Nevertheless, several concerns have been linked with most progestins. Among these are somatic complaints (including bloating, cramps and bleeding); mood disturbances; cardiovascular risk/benefit; and breast cancer risk. Cardiovascular risks associated with the progestogen component of HRT have yet to be specifically described but there appears to be an attenuation of blood flow and reductions in insulin sensitivity, depending on the type of estrogen and the dose. On a contrary note, the same observational studies that have shown CV benefit in women using HRT have not found any difference in effect between ERT and HRT. These data, in other words, do not show a detrimental CV effect resulting from using or adding a progestin.

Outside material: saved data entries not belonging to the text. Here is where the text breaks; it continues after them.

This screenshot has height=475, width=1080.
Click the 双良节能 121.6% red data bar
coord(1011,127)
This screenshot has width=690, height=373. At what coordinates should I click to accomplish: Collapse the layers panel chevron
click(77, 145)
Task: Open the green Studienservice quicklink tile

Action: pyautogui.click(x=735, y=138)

The greatest concern with progestogens in HRT is an increase in breast cancer risk, shown via increases in mammographic breast density with progestin use, such as in the PEPI trial. Several studies, both old and new, have seemed to confirm an increased risk with the addition to a progestin to an estrogen. There is biological plausibility for the contribution of progestins to changes in breast tissue, Dr. Lobo remarked. Mitotic activity in the breast is highest in the luteal phase of the menstrual cycle. So, the addition of progestin would add increased mitotic activity, which in turn leads to a greater propensity for a cellular mishap [leading to malignant transformation].

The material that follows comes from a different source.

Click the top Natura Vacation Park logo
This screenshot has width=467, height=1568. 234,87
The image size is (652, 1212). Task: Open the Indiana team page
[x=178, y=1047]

What are the possible options for a safe HRT, given these data? My perspective has always been to use the lowest possible dose to prevent endometrial disease, Dr. Lobo offered, avoid the biochemistry, and decrease mitotic activity. You dont need full secretory changes. Data from Moyer (Fertil Steril 1993;59:992-7), in which standard doses of estrogen but a low dose of sequential micronized progesterone were used, showed no proliferation of the endometrium, reduction in mitotic activity, and nearly 90% amenorrhea.
Vaginal delivery of progesterone, while messy and impractical, is useful in that it positions the progestin in the only place you need it. In addition to the growing list of alternatives, drospirenone/ EE has all the features of a good HRT, he said, with inhibition of hot flushes, inhibition of hyperplasia, amenorrhea, a good lipid profile, and positive effects on blood pressure. Its antimineralocorticoid properties counter estrogen- related increases in sodium and water retention, reducing symptoms such as bloating and weight gain. And, it has shown a beneficial effect at the spine and hip compared with placebo.